WHAT TO WORK ON - Find and copy every line in the records that includes the string "icon".

MATERIAL FOR THIS EXERCISE -
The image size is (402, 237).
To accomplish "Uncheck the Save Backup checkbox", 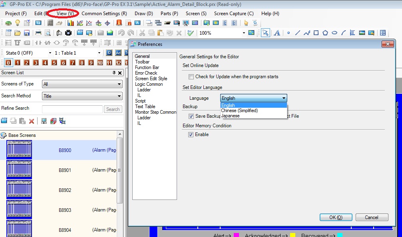I will point(191,116).
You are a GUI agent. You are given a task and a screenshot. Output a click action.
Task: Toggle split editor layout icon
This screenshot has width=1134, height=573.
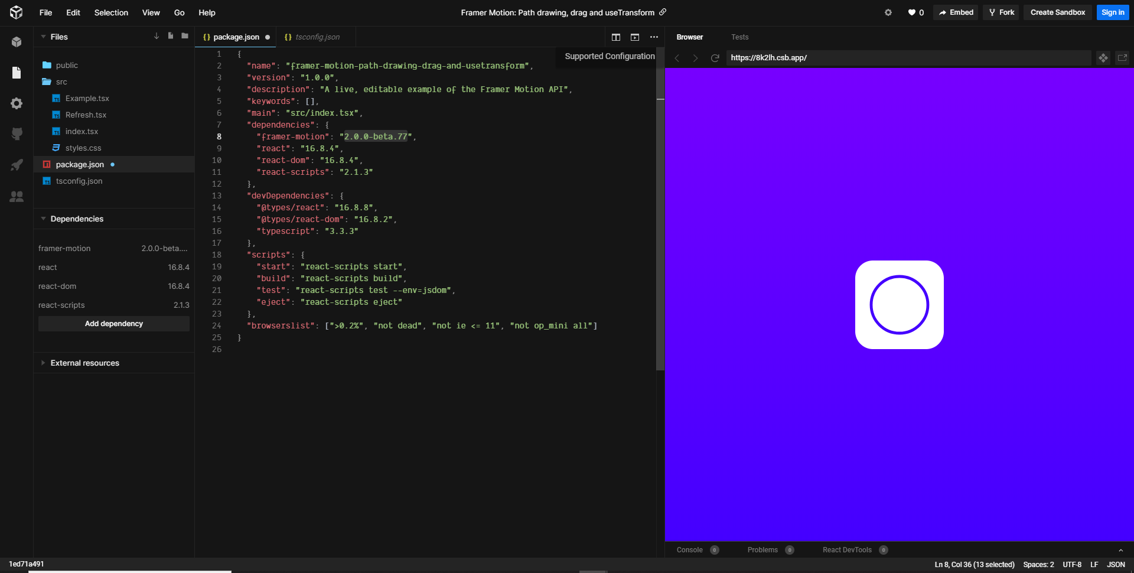616,37
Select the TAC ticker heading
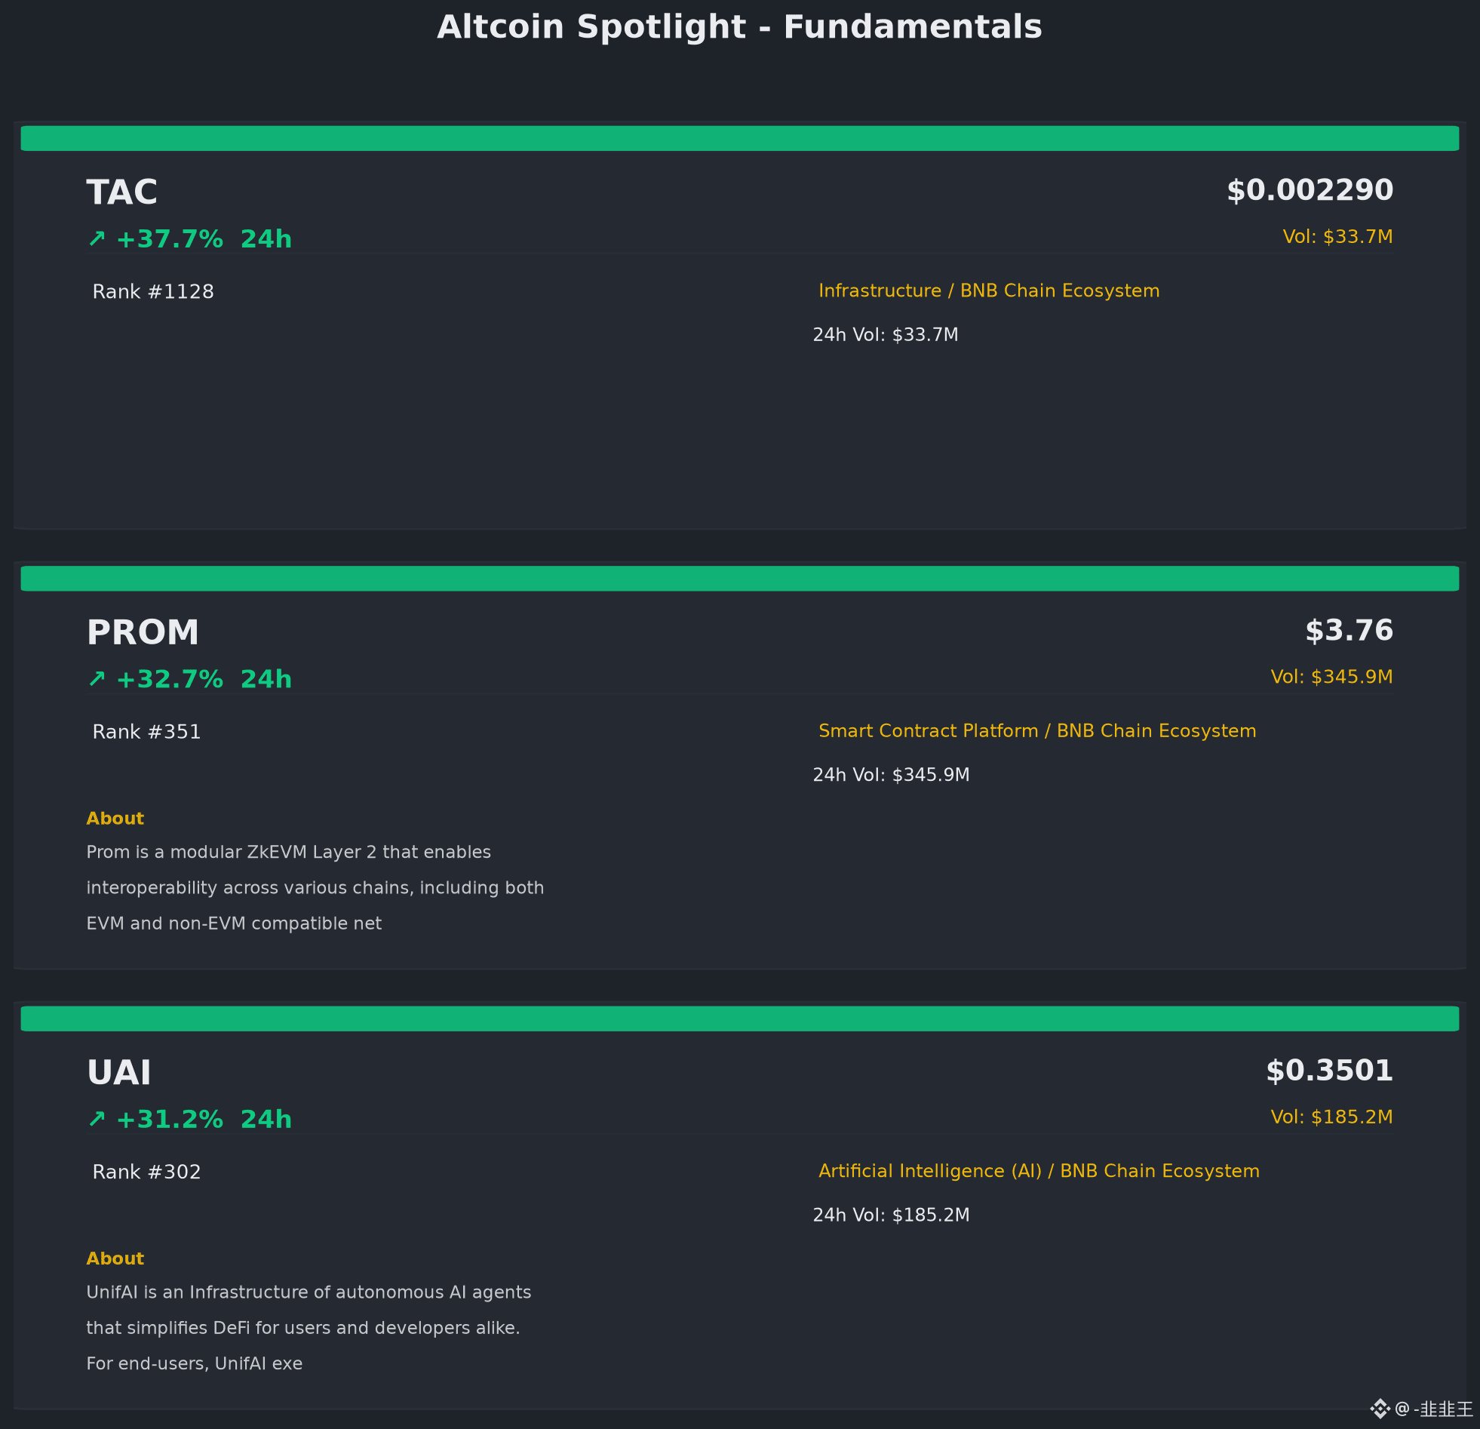The image size is (1480, 1429). click(x=122, y=193)
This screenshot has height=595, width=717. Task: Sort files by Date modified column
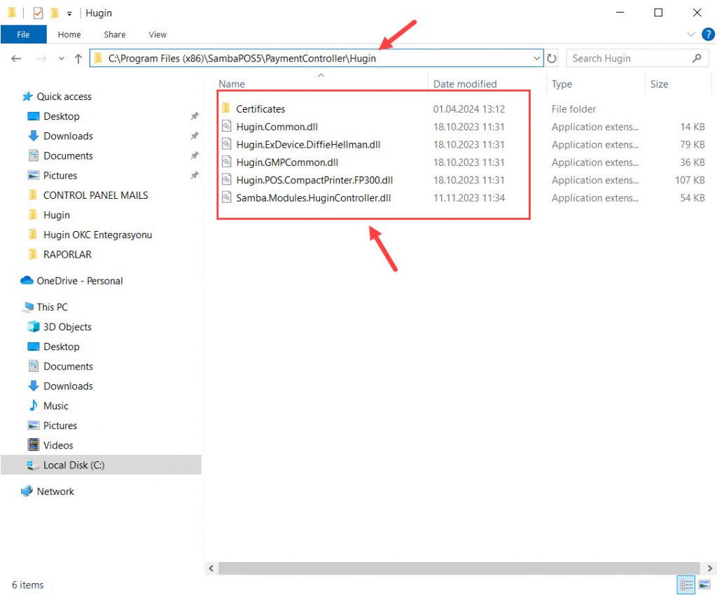click(465, 84)
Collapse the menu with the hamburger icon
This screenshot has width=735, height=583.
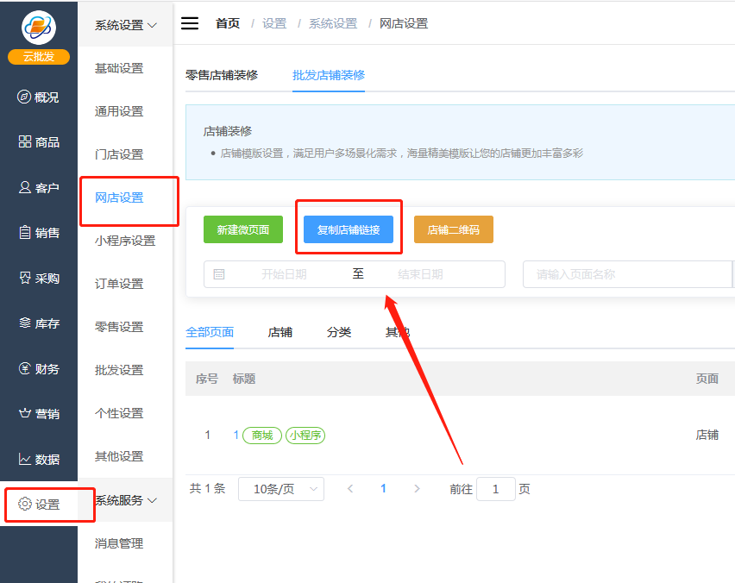click(x=189, y=22)
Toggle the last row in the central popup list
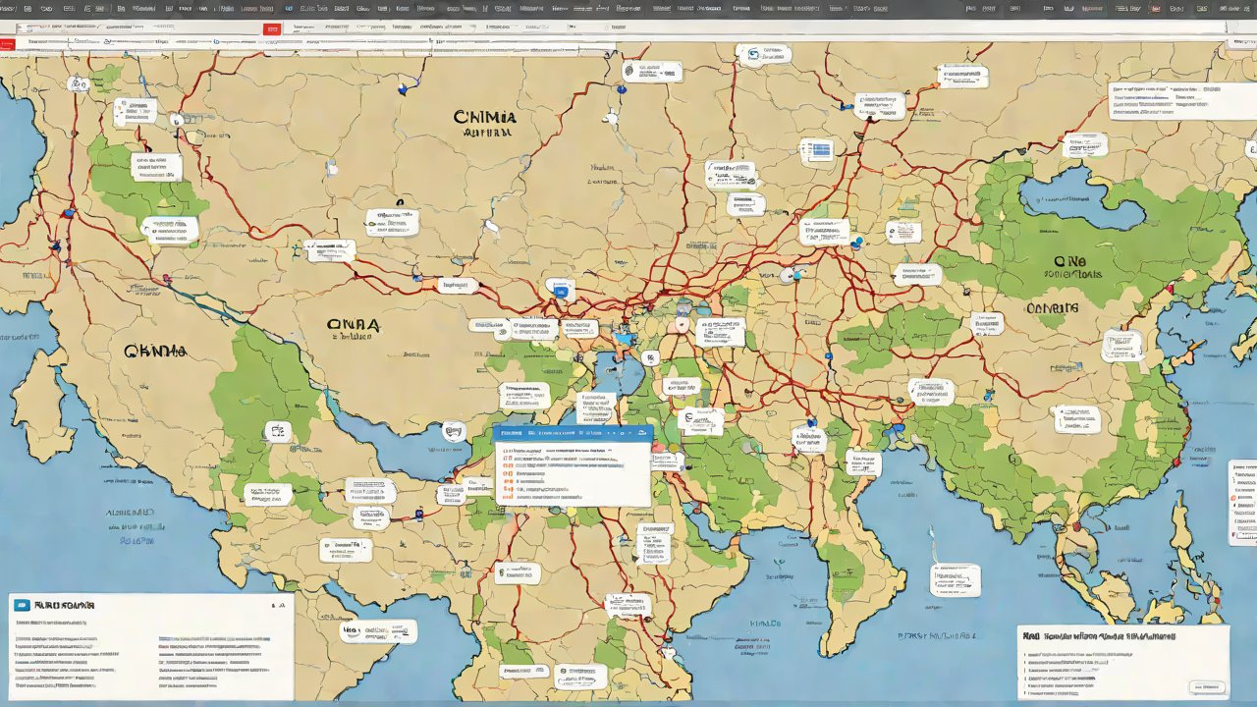Screen dimensions: 1257x707 pyautogui.click(x=507, y=497)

OUTPUT -
Task: Toggle split editor layout icon
Collapse the menu with the hamburger icon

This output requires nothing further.